Problem
Using the entries that follow, state how many lines contain "agent", with no other words.

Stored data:
'''
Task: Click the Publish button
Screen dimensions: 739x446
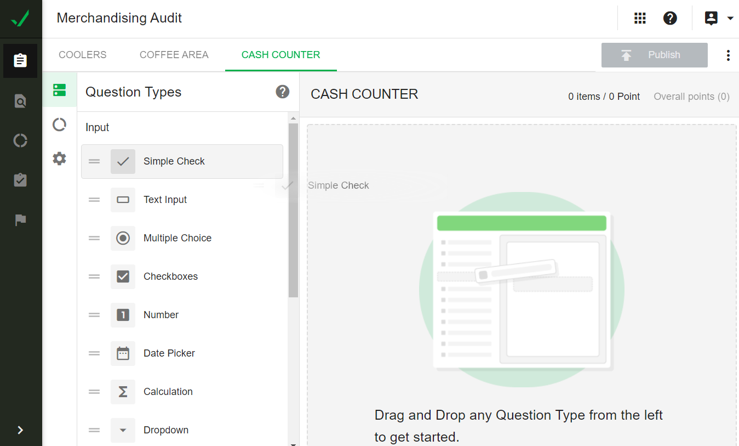Action: tap(654, 55)
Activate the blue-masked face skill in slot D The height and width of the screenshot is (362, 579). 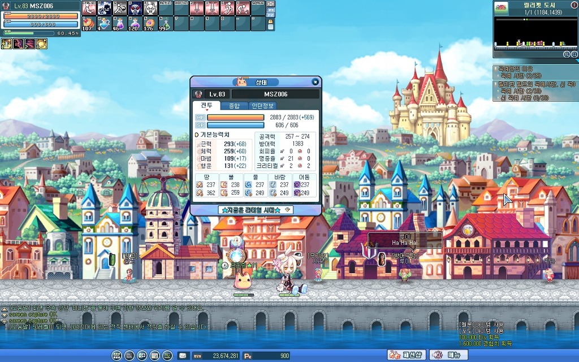click(135, 8)
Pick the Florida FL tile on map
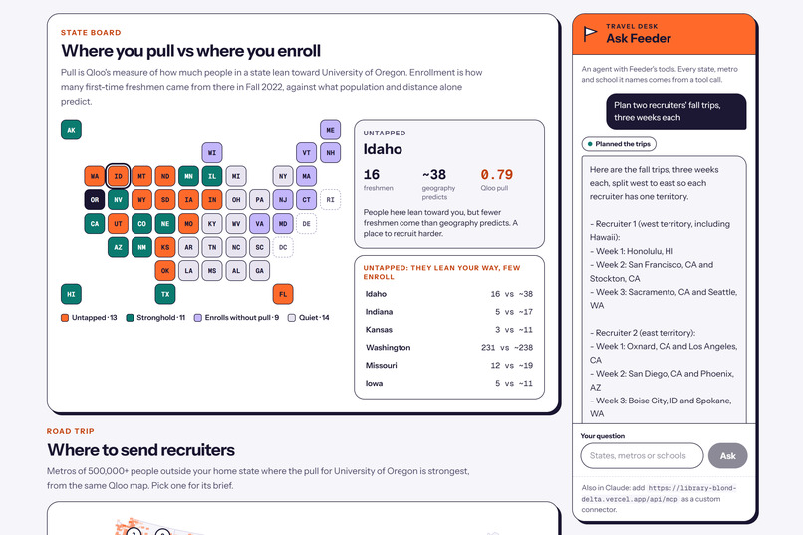The height and width of the screenshot is (535, 803). point(283,294)
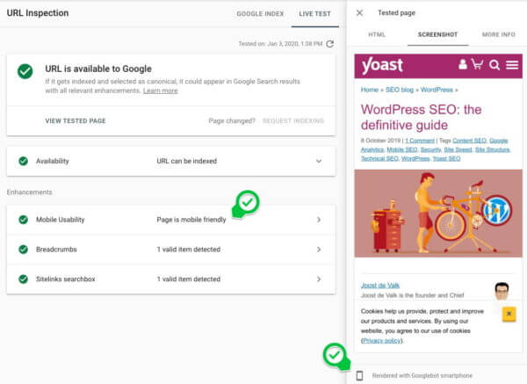The width and height of the screenshot is (527, 384).
Task: Dismiss cookie notice with yellow X button
Action: [x=509, y=314]
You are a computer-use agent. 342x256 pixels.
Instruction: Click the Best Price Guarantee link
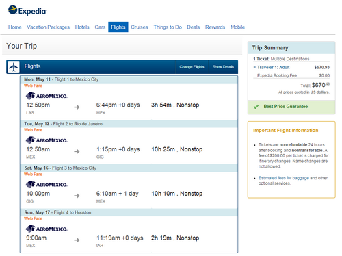(x=286, y=107)
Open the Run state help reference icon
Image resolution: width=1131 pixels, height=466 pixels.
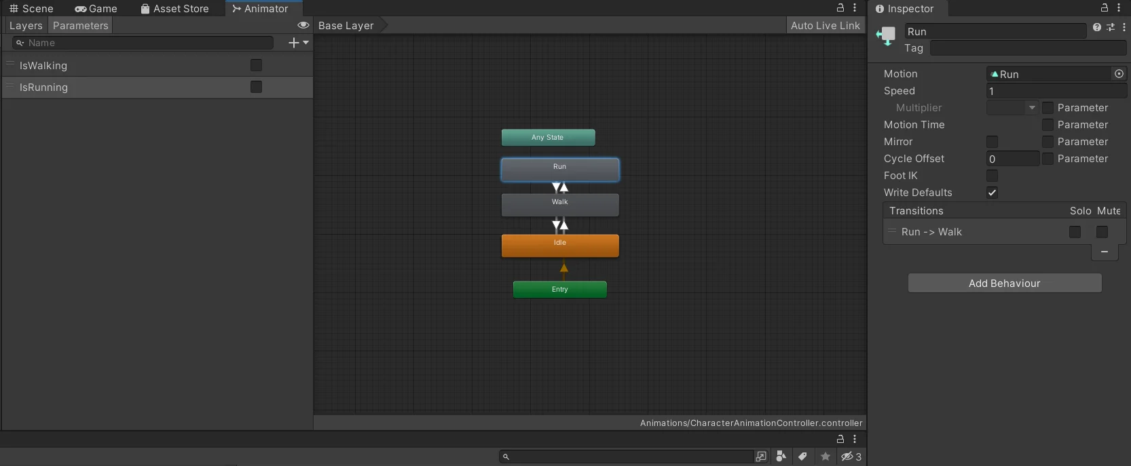pyautogui.click(x=1096, y=28)
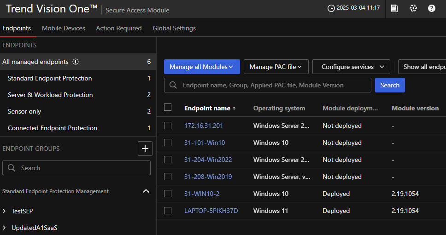The width and height of the screenshot is (446, 235).
Task: Check the box for LAPTOP-5PIKH37D row
Action: point(168,211)
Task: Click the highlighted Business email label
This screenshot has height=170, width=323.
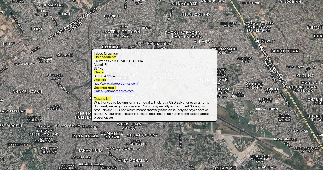Action: click(x=105, y=87)
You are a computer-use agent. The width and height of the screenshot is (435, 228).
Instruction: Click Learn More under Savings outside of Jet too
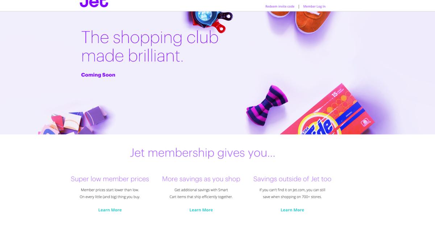tap(292, 210)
'''
Answer below
2